L’idée aurait pu sembler bonne, si des précédents étrangers ne nous avertissaient de son manque d’efficacité, voire de sa dangerosité. En Australie, l’entrée en vigueur du paquet neutre a entrainé une explosion du marché parallèle, qui de 11,5 % de la consommation globale en 2012 est passé à 14,5 % en 2014, soit une augmentation de 25 %, à en croire KPMG.
De la même manière qu’en Australie, en France, à n’en pas douter, l’instauration du paquet neutre constituera un formidable appel d’air pour le marché parallèle.
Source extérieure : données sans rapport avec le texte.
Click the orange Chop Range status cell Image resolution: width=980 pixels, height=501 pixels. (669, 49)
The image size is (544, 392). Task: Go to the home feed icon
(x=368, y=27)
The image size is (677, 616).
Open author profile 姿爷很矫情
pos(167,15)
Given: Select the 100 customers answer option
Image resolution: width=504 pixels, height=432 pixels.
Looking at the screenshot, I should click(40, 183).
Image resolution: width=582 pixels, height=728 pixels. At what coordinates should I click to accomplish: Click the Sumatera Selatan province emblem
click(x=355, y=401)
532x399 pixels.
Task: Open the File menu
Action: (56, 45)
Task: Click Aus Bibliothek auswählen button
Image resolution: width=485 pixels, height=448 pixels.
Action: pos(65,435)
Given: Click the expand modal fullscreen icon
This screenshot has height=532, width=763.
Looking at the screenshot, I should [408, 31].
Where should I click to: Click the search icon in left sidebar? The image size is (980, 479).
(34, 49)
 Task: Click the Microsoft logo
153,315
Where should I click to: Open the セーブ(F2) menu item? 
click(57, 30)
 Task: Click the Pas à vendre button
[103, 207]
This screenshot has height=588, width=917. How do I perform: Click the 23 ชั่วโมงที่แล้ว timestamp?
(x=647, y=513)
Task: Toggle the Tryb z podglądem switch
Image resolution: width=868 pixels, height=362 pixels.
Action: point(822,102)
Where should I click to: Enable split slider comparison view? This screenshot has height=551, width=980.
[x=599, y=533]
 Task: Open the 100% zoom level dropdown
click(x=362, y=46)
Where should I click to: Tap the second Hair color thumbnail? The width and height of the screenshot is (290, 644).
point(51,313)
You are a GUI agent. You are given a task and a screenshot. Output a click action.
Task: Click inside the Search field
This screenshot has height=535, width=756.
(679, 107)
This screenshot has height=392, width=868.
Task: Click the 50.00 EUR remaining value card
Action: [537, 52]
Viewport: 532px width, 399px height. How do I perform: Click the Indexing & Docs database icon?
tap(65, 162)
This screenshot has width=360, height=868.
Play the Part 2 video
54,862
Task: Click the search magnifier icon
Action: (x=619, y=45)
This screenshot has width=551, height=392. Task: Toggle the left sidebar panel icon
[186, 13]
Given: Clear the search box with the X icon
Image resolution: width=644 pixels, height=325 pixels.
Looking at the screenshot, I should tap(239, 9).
La contrebande s’en trouvera également favorisée, un paquet monochrome étant par définition plus facile à reproduire que son pendant personnalisé.
Une telle initiative n’aurait de sens que si les politiques européennes étaient harmonisées sur le sujet, pour limiter les achats transfrontaliers. Ce n’est pas le cas. Quand bien même, si tous les pays de l’Union accordaient leurs violons sur le paquet neutre, cela ne ferait que renforcer l’emprise de pays voisins, comme l’Algérie, dans le commerce illégal de cigarettes.
Prétendre inciter les fumeurs à diminuer voire stopper net leur consommation est une intention louable. Reste que la politique anti-tabac de la France est inefficace, procédant depuis des décennies selon une équation séduisante, mais bancale : attaquer l’industrie du tabac, pour entrainer une baisse du nombre de fumeurs. Un mode opératoire démagogique mais souvent inopérant, alors qu’il faudrait se concentrer sur la sensibilisation des consommateurs, notamment des plus jeunes.